Problem to work on
Where in the data below does the word "agent" appear? Copy every line that has it.

Records for this task

● ● ● ● ● ● ●

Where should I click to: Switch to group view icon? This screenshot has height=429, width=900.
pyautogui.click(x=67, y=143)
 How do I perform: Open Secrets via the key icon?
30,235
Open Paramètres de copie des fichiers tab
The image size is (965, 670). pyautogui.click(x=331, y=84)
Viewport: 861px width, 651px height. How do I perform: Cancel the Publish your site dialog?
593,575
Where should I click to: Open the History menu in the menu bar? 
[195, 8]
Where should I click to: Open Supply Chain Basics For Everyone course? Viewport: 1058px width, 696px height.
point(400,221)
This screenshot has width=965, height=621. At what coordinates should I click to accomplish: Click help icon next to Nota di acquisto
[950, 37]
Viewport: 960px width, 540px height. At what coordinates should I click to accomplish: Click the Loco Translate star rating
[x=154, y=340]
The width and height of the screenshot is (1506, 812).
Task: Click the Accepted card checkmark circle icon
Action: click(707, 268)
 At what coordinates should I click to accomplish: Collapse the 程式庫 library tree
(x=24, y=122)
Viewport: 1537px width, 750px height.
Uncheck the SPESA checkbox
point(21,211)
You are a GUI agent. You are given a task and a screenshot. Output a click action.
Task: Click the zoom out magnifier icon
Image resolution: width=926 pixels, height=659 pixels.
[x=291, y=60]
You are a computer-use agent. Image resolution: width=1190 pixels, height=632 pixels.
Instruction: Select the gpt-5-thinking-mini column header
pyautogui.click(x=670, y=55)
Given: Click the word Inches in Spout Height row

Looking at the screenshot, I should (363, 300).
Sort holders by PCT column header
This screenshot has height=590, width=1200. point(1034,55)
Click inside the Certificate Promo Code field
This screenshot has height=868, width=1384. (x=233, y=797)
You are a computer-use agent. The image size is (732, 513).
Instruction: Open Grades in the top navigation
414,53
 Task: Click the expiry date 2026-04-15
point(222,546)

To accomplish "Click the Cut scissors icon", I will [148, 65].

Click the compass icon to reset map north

● ● ● ● ● ● ●

Response
You are a GUI agent. You are given a task and a screenshot. Output a click action.
You are a computer-use agent. Image resolution: width=1190 pixels, height=632 pixels.
You are a computer-use agent. The image size is (732, 513).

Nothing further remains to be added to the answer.